Les prix des carburants continuent de grimper, atteignant des niveaux alarmants. Ce jeudi 17 septembre, le prix moyen du gazole en France a franchi le seuil des 2,38 euros par litre, surpassant le précédent pic de 2026, selon des données gouvernementales relayées par l’AFP. Parallèlement, le SP95-E10, le carburant le plus consommé en France, a également enregistré une hausse, dépassant les 2,16 euros le litre.
EN BREF
- Le prix du gazole atteint des niveaux records, avec des stations affichant jusqu’à 2,99 euros.
- Des automobilistes expriment leur colère face à cette flambée des prix.
- Face à la situation, certains se tournent vers des alternatives électriques pour réduire leurs coûts.
Cette augmentation des prix dissimule des disparités significatives entre les stations-service. Près de 700 d’entre elles affichent des prix supérieurs à 2,50 euros, dont 70 stations dépassent les 2,70 euros. Dans une station-service près de Strasbourg, les clients sont choqués par le prix de 2,99 euros pour le litre de gazole premium. “De mémoire, c’est la première fois que je paye mon essence aussi chère”, déclare un automobiliste, visiblement désabusé.
Dans la banlieue parisienne, l’inquiétude est tout aussi palpable. Un client d’une station-service de grande surface avoue ressentir un véritable malaise : “2,50… C’est énorme. Ça me donne mal à la tête.
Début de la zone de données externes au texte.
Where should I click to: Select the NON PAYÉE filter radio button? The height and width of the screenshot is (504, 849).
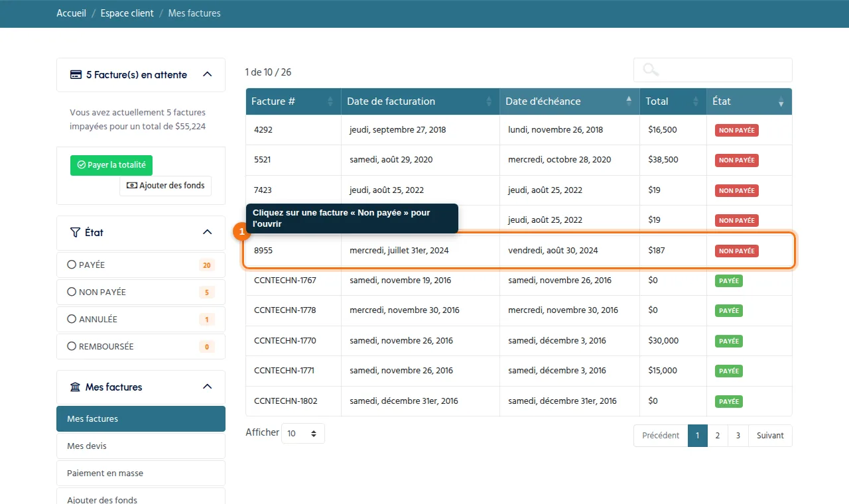(72, 292)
On serre les dents”. La situation touche également les retraités, comme Constance, qui peine à cacher son émotion en remplissant son réservoir. “Si je dois faire la queue pendant une heure pour trouver du gazole, ce n’est même pas la peine”, confie Cyril, un autre client, désabusé par la situation.
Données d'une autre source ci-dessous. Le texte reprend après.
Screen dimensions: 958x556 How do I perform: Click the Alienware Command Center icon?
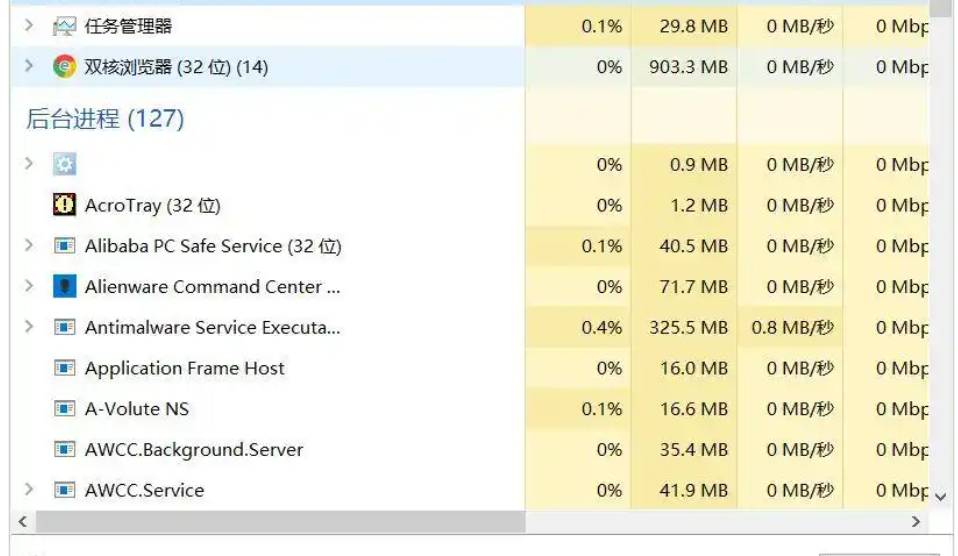[64, 287]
Les automobilistes s’attendent à voir les prix continuer leur ascension vers les 3 euros. Ce contexte difficile pousse certains, lorsque cela est possible, à envisager une transition vers des véhicules électriques. Emmanuel, un infirmier libéral, témoigne de ce changement : “Si je fais un plein au gazole, cela me coûterait plus de 300 euros. Avant 2024, je payais 150 euros. Aujourd’hui, je ne dépense que 12 euros par jour pour recharger mon véhicule électrique.”
Ce choix, motivé par une contrainte financière, apparaît de plus en plus comme une nécessité pour de nombreux automobilistes. Emmanuel constate que son entourage opte également pour l’électrique, “beaucoup de gens sont contraints financièrement, ne pouvant plus assumer des pleins à 100 ou 150 euros. Les familles peinent à nourrir leurs enfants, à subvenir à leurs besoins, et renoncent même à des sorties.”
Jacky, 75 ans et porteur de presse à Nantes, illustre cette réalité. Malgré son âge, il continue de travailler, mais s’interroge sur la viabilité de cette situation : “Je fais beaucoup de route. Je me demande si je ne vais pas arrêter de travailler, car ma retraite de 650 euros ne couvre pas mes besoins, avec un loyer de 750 euros.”
Face à cette crise des prix des carburants, il est essentiel d’ouvrir le dialogue sur les solutions à envisager. Les automobilistes, au bord de la colère, appellent à une prise de conscience des décideurs politiques sur les défis quotidiens qu’ils rencontrent.